> **PASSAGE**:

:::

Michael,

 > This allows Kafka Streams to retain old window buckets for a period of
time in order to wait for the late
arrival of records whose timestamps fall within the window interval. If a
record arrives
after the retention period has passed, the record cannot be processed and
is dropped.

So, how do we know if a window is being closed when until() is reached?
Do we get a callback of some sort when this happens? So that we can query
the final result for a window.

Otherwise, we have to keep reading the store say very n secs or m records.
These intermediate results may or may not be useful.
That's a lot of load but we still may miss the final computed value, which
is needed in most cases.

Srikanth

On Thu, Jul 14, 2016 at 5:04 AM, Michael Noll <mich...@confluent.io> wrote:

> Srikanth,
>
> > This would be useful in place where we use a key-value store just to
> > duplicate a KTable for get() operations.
> > Any rough idea when this is targeted for release?
>
> We are aiming to add the queryable state feature into the next release of
> Kafka.
>
>
> > Its still not clear how to use this for the case this thread was started
> for.
> > Does Kafka Stream keep windows alive forever?
> > At some point we need to "complete" a window rt?
>
> Kafka Streams keeps windows alive until the so-called window retention
> period expires.

:::

> **DATASET**:
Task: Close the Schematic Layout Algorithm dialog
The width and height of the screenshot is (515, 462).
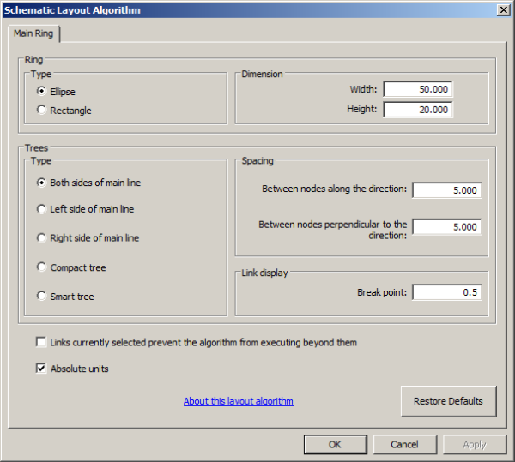Action: click(503, 9)
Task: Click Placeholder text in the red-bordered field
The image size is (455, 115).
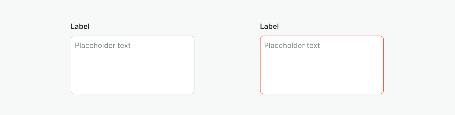Action: [292, 46]
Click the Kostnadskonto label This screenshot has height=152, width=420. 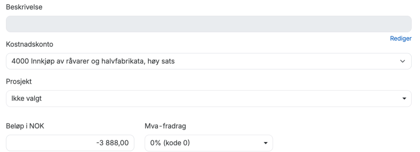coord(30,44)

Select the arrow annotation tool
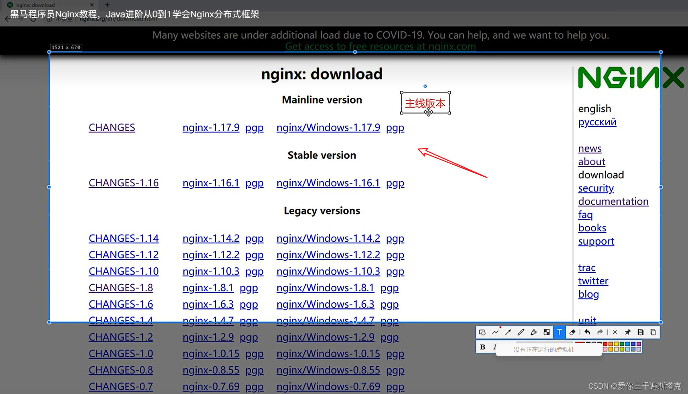tap(508, 332)
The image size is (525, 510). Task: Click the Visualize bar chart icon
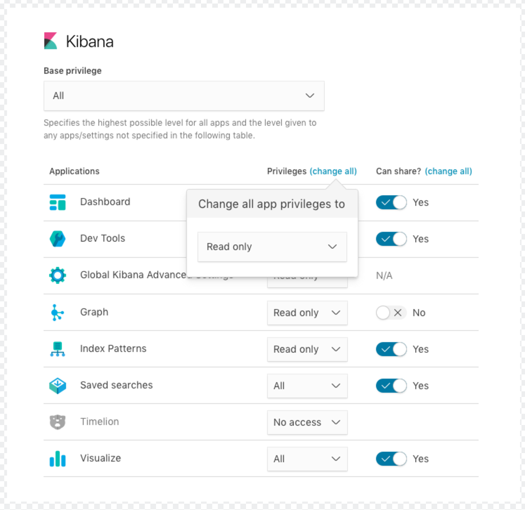pos(57,459)
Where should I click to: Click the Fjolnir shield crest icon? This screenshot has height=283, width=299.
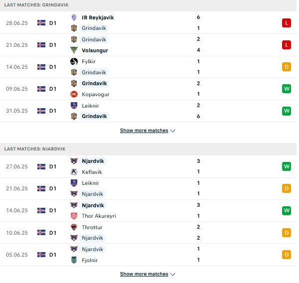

:::

> **TASKS TO CARRY OUT**:
[A] In the rows, rewrite everything from the line containing "Select the arrow annotation tool" down to the end of the rows, with "icon" replaced by "button" and all else unchanged. Leave the pictures out.
[B] Write what comes next in the Kafka Streams window retention thread, picking up after its last sentence.

> **OUTPUTS FOR THE TASKS**:
[A]
Select the arrow annotation tool
tap(508, 332)
The image size is (525, 510). Task: Click the Visualize bar chart button
pos(57,459)
Where should I click to: Click the Fjolnir shield crest button? This screenshot has height=283, width=299.

[B]
>
> Excerpt from
>
> http://docs.confluent.io/3.0.0/streams/developer-guide.html#windowing-a-stream
> :
>
>     [For the DSL only]: A local state store is usually needed for a
> windowing operation
>     to store recently received records based on the window interval, while
> old records
>     in the store are purged after the specified window retention period.
> The retention time
>     can be set via `Windows#until()`.
>
> Excerpt from
>
> http://docs.confluent.io/3.0.0/streams/concepts.html#streams-concepts-windowing
> :
>
>     Windowing operations are available in the Kafka Streams DSL, where
> users can
>     specify a retention period for the window. This allows Kafka Streams to
> retain
>     old window buckets for a period of time in order to wait for the late
> arrival of records
>     whose timestamps fall within the window interval. If a record arrives
> after the retention
>     period has passed, the record cannot be processed and is dropped.
>
>
> > Either based on processing time or event time + watermark, etc.
>
> The time semantics are based on the timestamp extractor you have configured
> for your application.  The default timestamp extractor is
> `ConsumerRecordTimestampExtractor`, which yields event-time semantics.  If
> you want processing-time semantics, you need to configure your application
> to use the `WallclockTimestampExtractor`.
>
> Hope this helps,
> Michael
>
>
>
>
> On Wed, Jul 13, 2016 at 8:19 PM, Srikanth <srikanth...@gmail.com> wrote:
>
> > Thanks.
> >
> > This would be useful in place where we use a key-value store just to
> > duplicate a KTable for get() operations.
> > Any rough idea when this is targeted for release?
> >
> > Its still not clear how to use this for the case this thread was started
> > for.
> > Does Kafka Stream keep windows alive forever?
> > At some point we need to "complete" a window rt? Either based on
> processing
> > time or event time + watermark, etc.
> > How can we tie internal state store query with window completion? i.e,
> get
> > the final value.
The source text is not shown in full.